Wednesday, August 28, 2013

Telling the Truth or Lying and the Gray Area In Between

As genealogist's we explore the worlds of people sometimes known to us and others who are complete strangers. In the process we are given bits of information about people's lives and must discern the accuracy of the clues found within. Unfortunately there are people in this world who will lie to us in an attempt to thwart our investigative process.

It is hard to imagine why individuals would purposely try to mislead or provide false information. Sure, there is always the possibility of an honest mistake or forgetfulness, but there are times when others willfully want to throw us off course in our search. Then there are those who just put down information in a family tree to creatively create a lineage that they are in a hurry to complete without doing a reasonably exhaustive search, the first step in the Genealogical Proof Standard as noted on the BCG website.

So, how do we determine when someone is being truthful or being dishonest? First of all one must examine the content of the information that is being provided. Is the information consistent from a variety of sources or does it change over time? Can we locate documents that will corroborate the statements being made? Does the person seem knowledgeable about the person, place or event?

Some reasons for a person to be misleading or hiding the truth are that they fear the information may be hurtful or unknown to others. Then again they may just want to throw you off in the research. In my own family this has occurred and when the truth was discovered one surely questions why. Following the trails of our ancestors requires detailed investigation and constant evaluation about the work in progress.

Using the work of others may provide important clues, but should never be taken at face value. Even working on immediate family members we may discover unknown information that must be judiciously weighed in how much we include in the history of our family. Just because someone makes mention of something about someone we know does not make it the truth.

The gray area between telling the truth or lying is where some of us get hung up. Half-truths or innuendos sometimes are meant to distract us from finding the truth. Some people play misleading games to throw us off course. When this happens it is probably best to limit contact with the person and be more skeptical of the information that they provide.

In today's world where we have instant access in communicating with others there are always mine fields that we walk through. How much do we disclose about our research must be guarded with the possibility of someone misusing our work. We think that we really know the people we have intimately spent our lives with, but there is always the possibility that we do not know them as well as we think we do. There literally can be surprises around any corner as we work to more fully appreciate the lives of our ancestors.

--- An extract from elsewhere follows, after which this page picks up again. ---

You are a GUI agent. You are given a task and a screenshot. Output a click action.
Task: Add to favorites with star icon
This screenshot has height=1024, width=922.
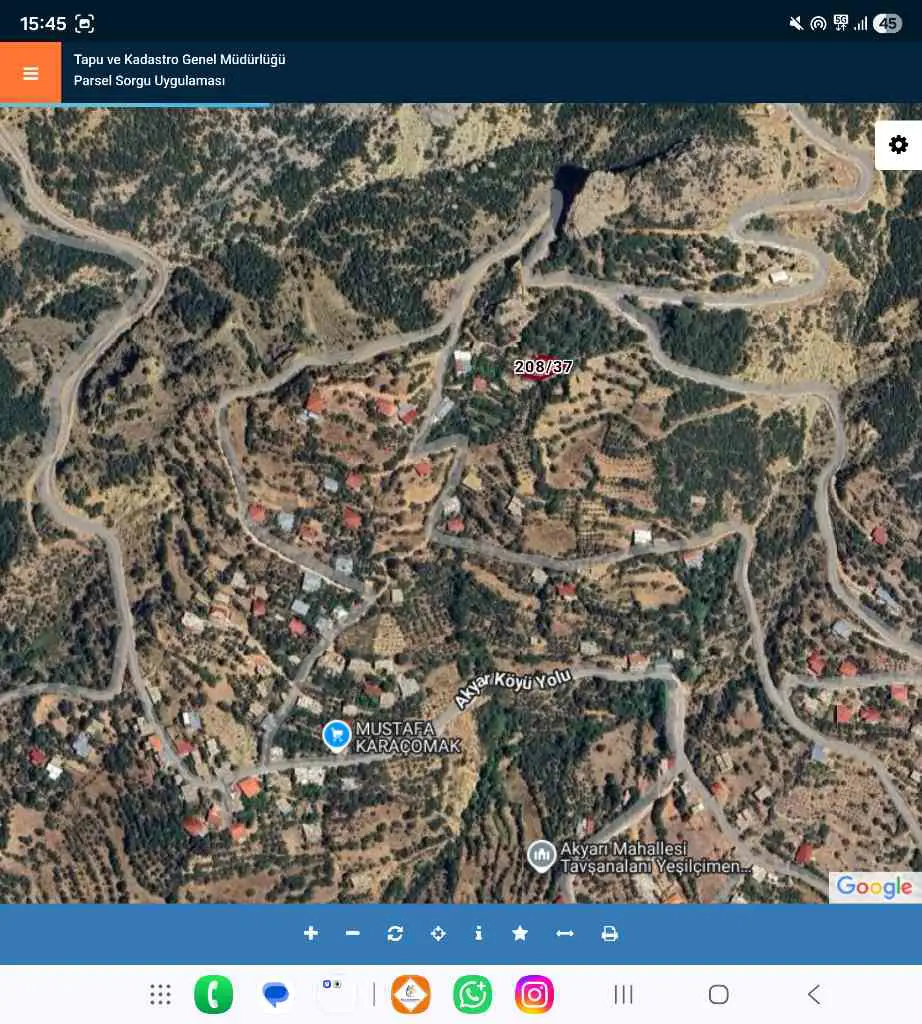tap(520, 933)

Please take the time to more fully assess the information found in your research, evaluate the possibility for the truthfulness or dishonesty of the sources being used. If you find questionable material or actions on the part of someone you are communicating with try to understand the reasons behind the representation being made. The main goal is to substantiate any such conflicts in our research and to provide the most accurate details in our work. My hope is that as you research your family that you will find wonderful material that helps you come to truly know them, warts and all, used with discretion so as not to mislead others unknowingly.